The findings show the need for doctors to closely monitor women with postpartum depression, said the researchers, from the University of Leuven, in Belgium. Parental depression can harm a child's long-term development, they said.
The study also underscores the importance of ongoing support during early childhood and beyond, the researchers said.
"Clinicians need to be aware of mothers' previous episodes of depression and possible contextual factors heightening vulnerability for a chronic course of depression," the researchers said in a news release from the Harvard Review of Psychiatry. The study was published in the journal's January issue.
For the report, the authors examined studies on postpartum depression conducted between 1985 and 2012. The analysis revealed that 30 percent to 50 percent of women with postpartum depression developed long-term depression.
Some of the studies suggested that younger mothers, those with lower incomes and minority women were at increased risk of long-term depression. But the review authors said there was more consistent evidence for other risk factors, including a poor relationship with a partner, a history of depression or sexual abuse in the mother, high levels of parental stress, and certain personality traits.

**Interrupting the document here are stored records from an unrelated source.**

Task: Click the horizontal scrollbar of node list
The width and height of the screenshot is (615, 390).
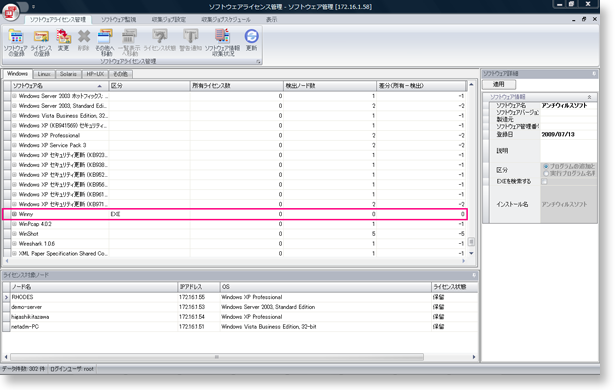Action: point(217,357)
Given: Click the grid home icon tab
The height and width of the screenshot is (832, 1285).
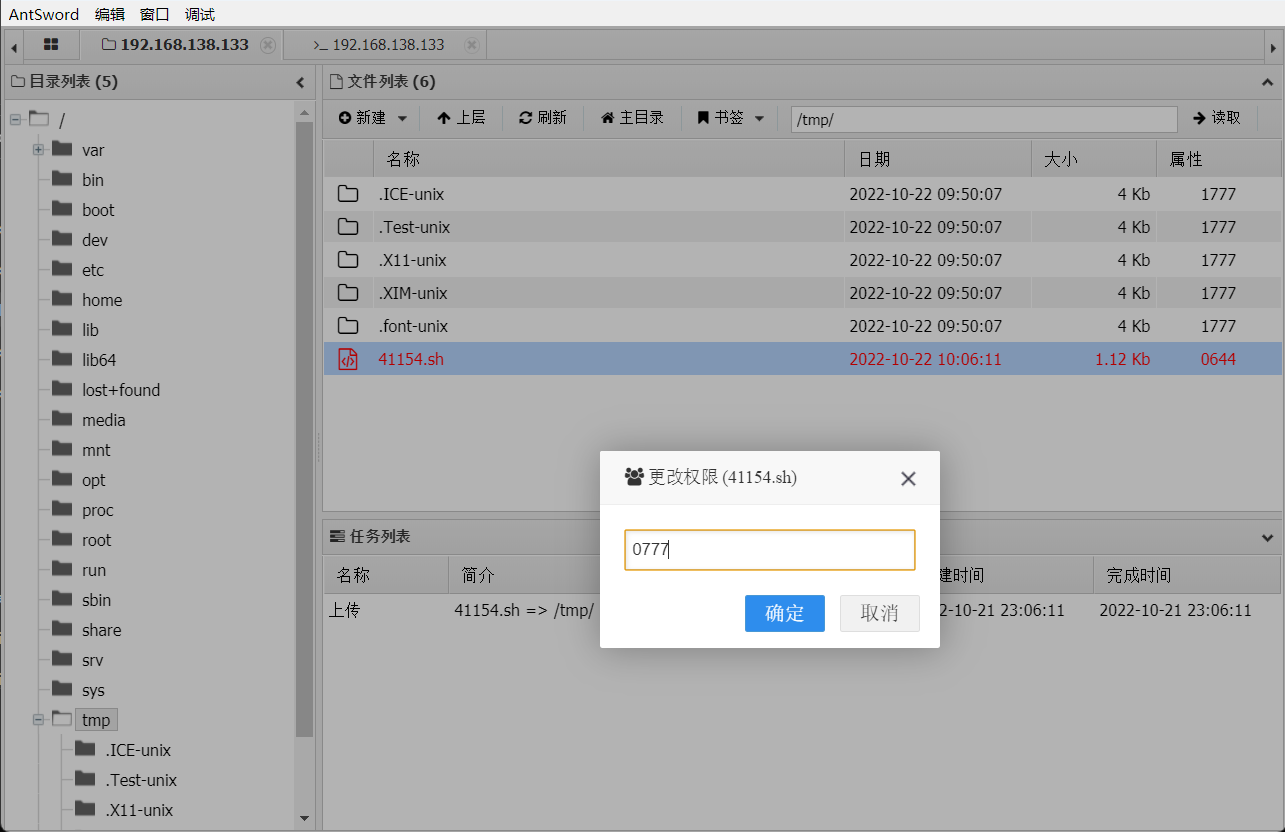Looking at the screenshot, I should pyautogui.click(x=51, y=45).
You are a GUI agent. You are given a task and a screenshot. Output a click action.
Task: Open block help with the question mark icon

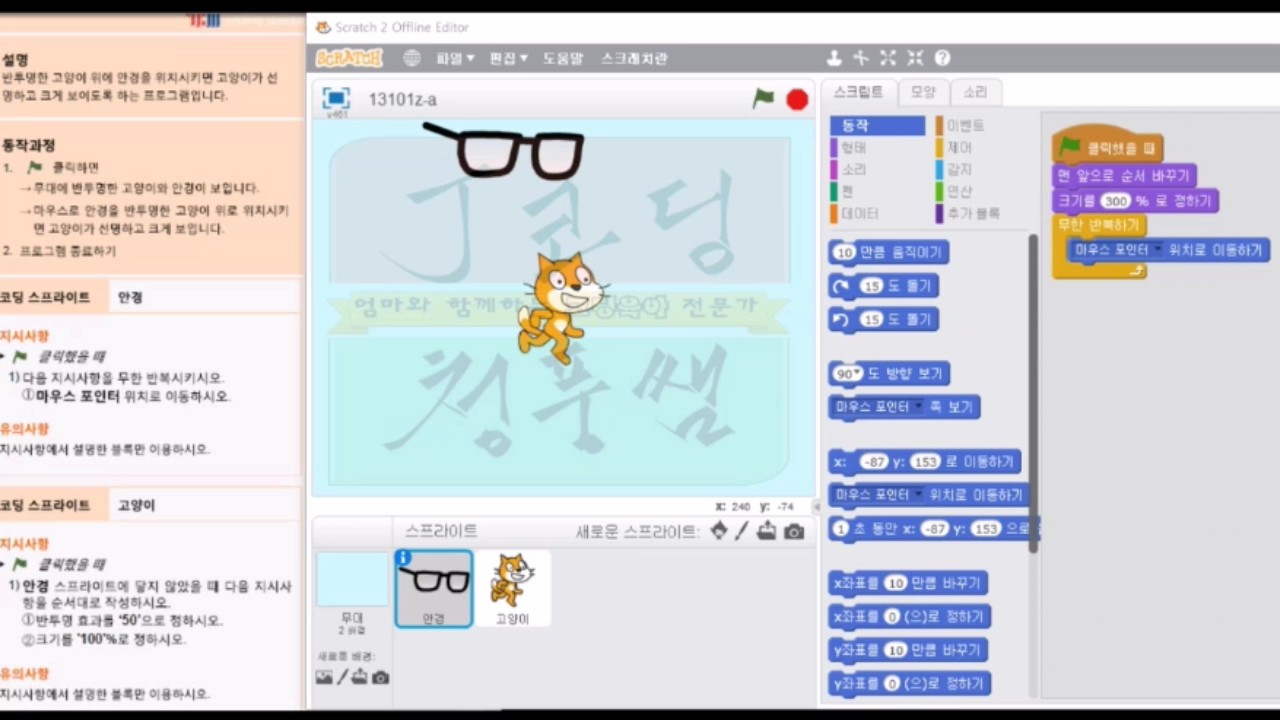coord(941,58)
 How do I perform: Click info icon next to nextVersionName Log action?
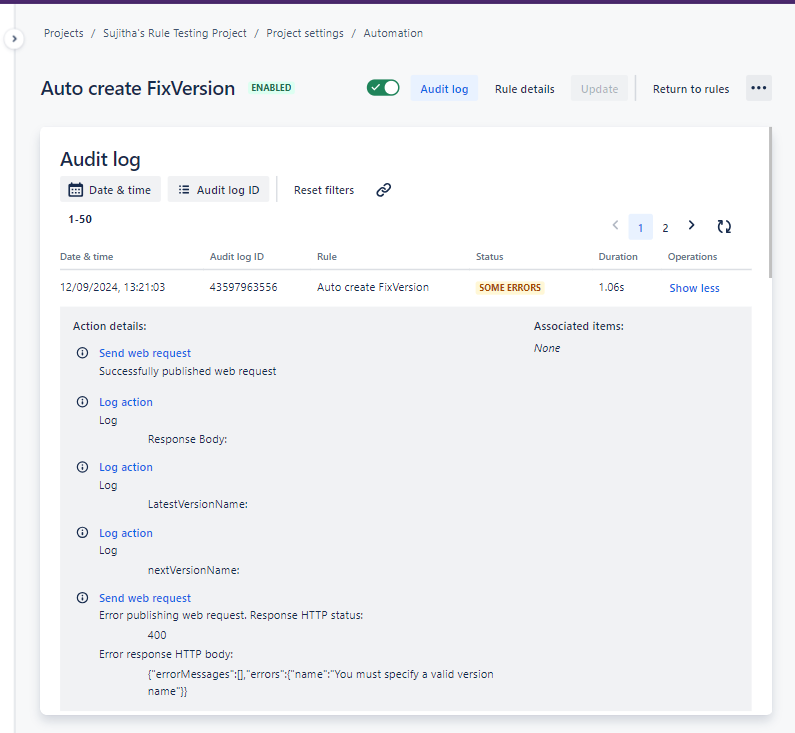(x=82, y=533)
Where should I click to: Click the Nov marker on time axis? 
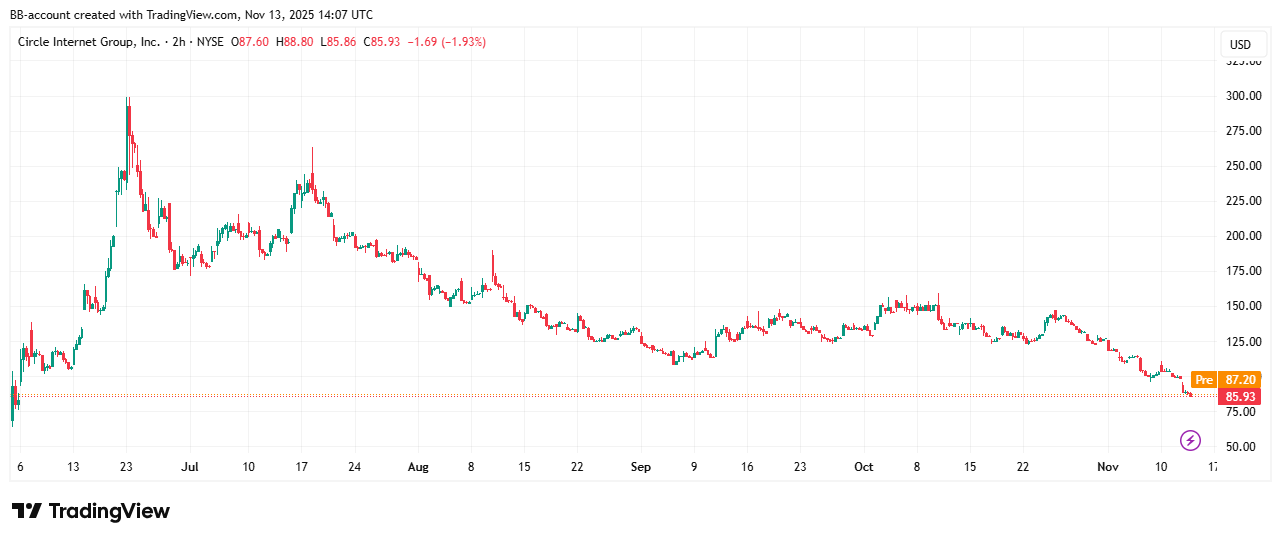click(1108, 467)
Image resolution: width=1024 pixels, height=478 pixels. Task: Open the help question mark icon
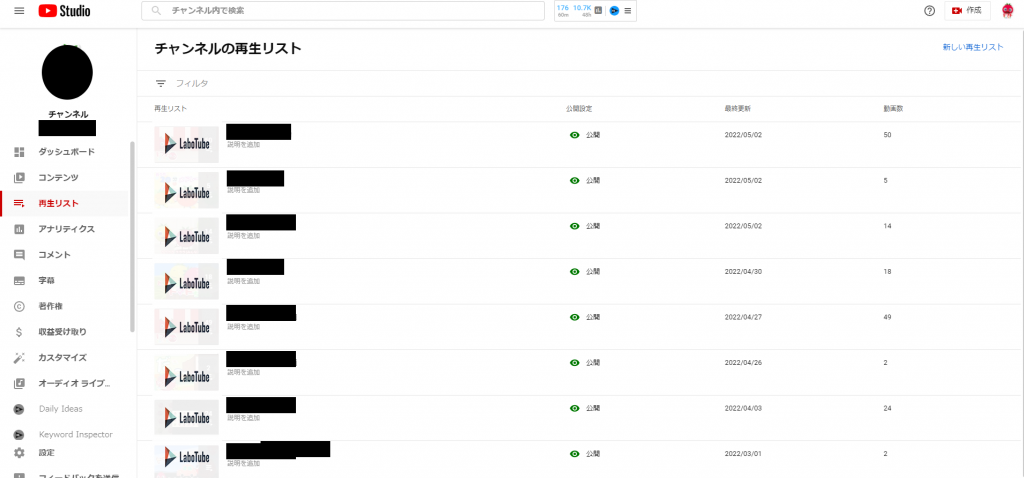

Colic or other illnesses in the infant did not appear to affect the risk of chronic depression, the researchers said.
They also said postpartum depression can harm a child's development and the early relationship between mother and child.
"Knowledge about prolonged changes in the mental health of mothers with [postpartum depression] may not only improve our understanding of the course of [the disorder], but also inform prevention and intervention strategies," the researchers said in the news release.